Corriere della Sera, 9 luglio 2026
Frederiksen alla Casa Bianca: non siamo in vendita
Le rivendicazioni sulla Groenlandia che il presidente degli Stati Uniti Donald Trump ha rilanciato a margine del summit Nato di Ankara non hanno colto di sorpresa la premier danese Mette Frederiksen. È da gennaio che Copenaghen e Nuuk ci stanno facendo i conti.
Per la precisione è dal 2019 che Frederiksen tenta di tenere a bada quello che un tempo veniva considerato il migliore alleato della Danimarca: gli Stati Uniti. Allora Trump propose per la prima volta di acquistare l’isola artica e la premier danese respinse l’offerta definendola «assurda». Per ripicca il presidente Usa cancellò una visita di stato in Danimarca che era programmata da tempo.
Ieri Trump è tornato alla carica: «La Groenlandia dovrebbe essere controllata dagli Stati Uniti», ha detto. Frederiksen arrivando al vertice Nato ha detto che «la Groenlandia, ovviamente, non è in vendita»: «Ci auguriamo che tutti, compresi tutti gli alleati, rispettino il diritto all’autodeterminazione del popolo groenlandese», ha aggiunto, «siamo Stati sovrani e abbiamo bisogno che tutti rispettino la nostra integrità territoriale e la nostra sovranità». Ha poi aggiunto che la Danimarca è «pronta a difendere ogni pollice della Nato, compreso il proprio territorio. L’articolo 5 vale per il versante orientale, per gli Usa e vale anche per la Groenlandia». Copenaghen sa di avere dalla propria parte tutti i ventisei Paesi che compongono l’Unione europea e che hanno mostrato solidarietà con la Danimarca già nel vertice d’urgenza convocato a Bruxelles in gennaio, uno dei rari casi di profonda unità. Ieri la Commissione europea ha ribadito che «l’Ue è pienamente solidale con la Danimarca e il popolo della Groenlandia». Le tensioni legate alle ambizioni di Trump si erano parzialmente attenuate solo dopo che il presidente Usa aveva raggiunto un accordo preliminare a Davos, in Svizzera, con il segretario generale della Nato Mark Rutte per rafforzare la sicurezza nell’Artico. Ancora ieri Rutte ha sottolineato che «c’è un enorme rischio che Cina e Russia ottengano maggiore accesso all’Artico».

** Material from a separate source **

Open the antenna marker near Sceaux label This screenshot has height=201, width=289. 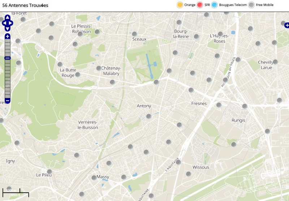click(134, 34)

È intervenuto anche il primo ministro della Groenlandia, Jens-Frederik Nielsen, che ha ripetuto che l’isola artica «non è in vendita» e ha esortato Trump a rispettarne l’integrità territoriale e il diritto all’autodeterminazione. In un breve messaggio pubblicato sul suo profilo Facebook, Nielsen ha sottolineato che «il futuro della Groenlandia viene deciso da noi in Groenlandia, non da altri». «Ribadire il desiderio di acquisire o controllare la nostra terra non cambia le cose», ha sottolineato Nielsen.